* **Information provided**
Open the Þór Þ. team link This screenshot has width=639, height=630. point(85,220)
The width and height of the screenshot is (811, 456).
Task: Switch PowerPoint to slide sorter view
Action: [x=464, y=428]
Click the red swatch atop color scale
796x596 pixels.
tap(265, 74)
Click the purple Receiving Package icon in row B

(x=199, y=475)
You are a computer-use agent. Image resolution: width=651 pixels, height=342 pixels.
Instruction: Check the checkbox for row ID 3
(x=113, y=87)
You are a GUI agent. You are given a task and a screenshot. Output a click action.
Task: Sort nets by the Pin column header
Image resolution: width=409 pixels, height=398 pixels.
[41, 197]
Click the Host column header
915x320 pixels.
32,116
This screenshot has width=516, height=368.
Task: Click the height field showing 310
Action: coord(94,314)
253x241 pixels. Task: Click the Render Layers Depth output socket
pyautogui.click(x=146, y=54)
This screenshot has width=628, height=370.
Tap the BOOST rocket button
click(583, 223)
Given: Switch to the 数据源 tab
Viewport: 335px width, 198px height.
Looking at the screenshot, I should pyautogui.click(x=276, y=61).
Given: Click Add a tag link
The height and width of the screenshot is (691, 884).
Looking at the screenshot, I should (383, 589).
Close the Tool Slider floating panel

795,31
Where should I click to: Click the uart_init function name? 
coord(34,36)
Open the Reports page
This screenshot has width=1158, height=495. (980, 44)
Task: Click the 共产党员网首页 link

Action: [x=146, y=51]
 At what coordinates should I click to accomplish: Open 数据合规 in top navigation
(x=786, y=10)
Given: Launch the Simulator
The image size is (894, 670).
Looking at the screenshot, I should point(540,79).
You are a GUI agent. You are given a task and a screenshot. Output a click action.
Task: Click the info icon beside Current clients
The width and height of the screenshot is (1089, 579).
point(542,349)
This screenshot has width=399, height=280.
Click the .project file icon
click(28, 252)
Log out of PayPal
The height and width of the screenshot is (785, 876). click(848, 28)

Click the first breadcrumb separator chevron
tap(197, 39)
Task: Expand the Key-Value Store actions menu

* **Work request**
Beginning with the line in which "Click the first breadcrumb separator chevron" appears, set down each line through the last one in the listing, unchanged and with no extras.

* **Solution to the problem**
Click the first breadcrumb separator chevron
tap(197, 39)
Task: Expand the Key-Value Store actions menu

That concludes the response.